The cyborg is resolutely committed to partiality, irony, intimacy, and perversity,

 

partiality: I have formulated the hypothesis that Frida was moved to represent herself and her body with a deeply fetishistic attitude. According to Mario Perniola's definition, fetishism "does not adore the world, does not have any illusions about it, nevertheless declares itself without reserve and with the greatest energy in favour of a part, of a detail..."; indeed, Frida made fetishes of several details of her body, through a real disintegration of her self/body scattered in her paintings and drawings (see "What the Water gave me" and nearly all the drawings from the Diary). In this way her body ceases to be an object fixed and identical in the subject's perception a determined shape to become a sort of "thing" that acquires an "overflowing" abstract universality.
irony: humor and irony marked Frida' s lifestyle. She wrote in her diary, "Nothing is worth more than laughter. It is strength to laugh and to abandon oneself, to be light. Tragedy is the most ridiculous thing."
intimacy: everything is intimate in Frida's paintings, her intimacies are shown in such an "open" way that they can become quite disturbing (see "My birth" in which an adult Frida's head comes out from the vagina of a woman in labour). She often showed her own body naked and tortured by different kinds of wounds ("Remembrance of an Open Wound", "The Broken Column"), or bleeding ("Henry Ford Hospital").
perversity: in a certain sense we could define Frida's active sexual life involving both men and women in spite of her disease, her 32 surgeries and the impossibility for long periods of having "normal" sexual intercourse, as a perversion. On this point it is interesting to make a link with Ballard's novel "Crash", where bodies' deformations (wounds as new cavities, tattoos, scars) become new and exciting instruments for the strange sexuality of the main characters, victims and authors of car accidents, fascinated by a perverse mixture of natural impulses and technology. Surely a powerful sensuality permeates all her works, but it is paradoxically more evident in her still lives (see "Flower of Life" where an exotic plant is transformed into male and female sex organs).
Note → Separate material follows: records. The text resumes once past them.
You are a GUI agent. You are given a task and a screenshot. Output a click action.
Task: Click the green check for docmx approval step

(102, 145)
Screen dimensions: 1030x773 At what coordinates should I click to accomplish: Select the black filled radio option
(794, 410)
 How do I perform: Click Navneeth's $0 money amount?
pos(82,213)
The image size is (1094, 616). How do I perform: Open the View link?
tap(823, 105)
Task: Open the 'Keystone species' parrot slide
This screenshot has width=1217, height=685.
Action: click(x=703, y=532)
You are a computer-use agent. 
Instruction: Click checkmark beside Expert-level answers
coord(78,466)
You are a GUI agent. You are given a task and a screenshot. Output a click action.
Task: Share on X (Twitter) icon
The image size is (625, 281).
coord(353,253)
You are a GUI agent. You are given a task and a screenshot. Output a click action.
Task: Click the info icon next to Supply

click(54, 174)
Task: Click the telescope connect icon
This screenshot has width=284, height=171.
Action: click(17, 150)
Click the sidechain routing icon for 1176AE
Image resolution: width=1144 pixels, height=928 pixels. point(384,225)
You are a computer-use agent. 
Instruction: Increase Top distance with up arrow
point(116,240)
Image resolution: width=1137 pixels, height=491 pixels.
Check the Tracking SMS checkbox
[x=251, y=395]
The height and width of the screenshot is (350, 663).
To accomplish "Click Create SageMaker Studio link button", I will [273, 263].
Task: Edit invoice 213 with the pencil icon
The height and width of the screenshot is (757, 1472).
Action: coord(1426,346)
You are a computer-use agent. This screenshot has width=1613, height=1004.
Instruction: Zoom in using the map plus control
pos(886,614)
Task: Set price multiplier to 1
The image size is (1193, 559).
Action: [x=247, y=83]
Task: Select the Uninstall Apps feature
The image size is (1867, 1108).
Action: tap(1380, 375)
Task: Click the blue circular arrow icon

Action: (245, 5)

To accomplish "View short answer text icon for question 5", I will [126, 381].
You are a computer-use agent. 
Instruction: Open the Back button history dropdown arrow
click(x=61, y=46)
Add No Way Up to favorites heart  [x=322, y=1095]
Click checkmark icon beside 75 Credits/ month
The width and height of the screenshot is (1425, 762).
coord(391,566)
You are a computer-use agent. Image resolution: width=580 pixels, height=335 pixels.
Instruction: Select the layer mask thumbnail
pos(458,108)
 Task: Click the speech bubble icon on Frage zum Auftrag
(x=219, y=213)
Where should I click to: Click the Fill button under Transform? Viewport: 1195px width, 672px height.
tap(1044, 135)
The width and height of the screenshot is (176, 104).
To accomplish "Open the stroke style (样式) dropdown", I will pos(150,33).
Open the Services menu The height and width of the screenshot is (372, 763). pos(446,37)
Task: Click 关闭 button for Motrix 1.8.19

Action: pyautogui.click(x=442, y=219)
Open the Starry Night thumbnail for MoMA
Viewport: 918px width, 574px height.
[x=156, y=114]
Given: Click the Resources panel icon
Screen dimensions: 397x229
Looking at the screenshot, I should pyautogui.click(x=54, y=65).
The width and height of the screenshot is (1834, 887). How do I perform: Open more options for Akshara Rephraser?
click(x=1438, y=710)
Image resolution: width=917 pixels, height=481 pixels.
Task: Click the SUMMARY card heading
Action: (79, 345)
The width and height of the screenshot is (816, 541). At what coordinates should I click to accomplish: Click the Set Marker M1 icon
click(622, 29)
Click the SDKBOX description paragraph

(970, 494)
The cyborg is a condensed image of both imagination and material reality, ...

 

Many of Frida's paintings show the combination of real and fantastic elements, like Diego's portraits with a third eye; self-portraits with Diego's image or a death image on the forehead ("Diego and I", "Diego in my thoughts", "Thinking about death"); Frida with a childish body and an adult face in her nurse's arms ("My Nurse and I"); internal organs and other meaningful objects placed outside her body and connected to it by as many umbilical cords ("Henry Ford Hospital"). This is one of the features that prompted Andre Breton to embrace Frida as a Surrealist, but she always denied this connection. Indeed, even in her most symbolic and fantastic work ("What the Water gave Me"), reality wins against fantasy because every dissociated detail of the painting refers to precise events/ emotions in her life and is the evolution of elements coming from other works.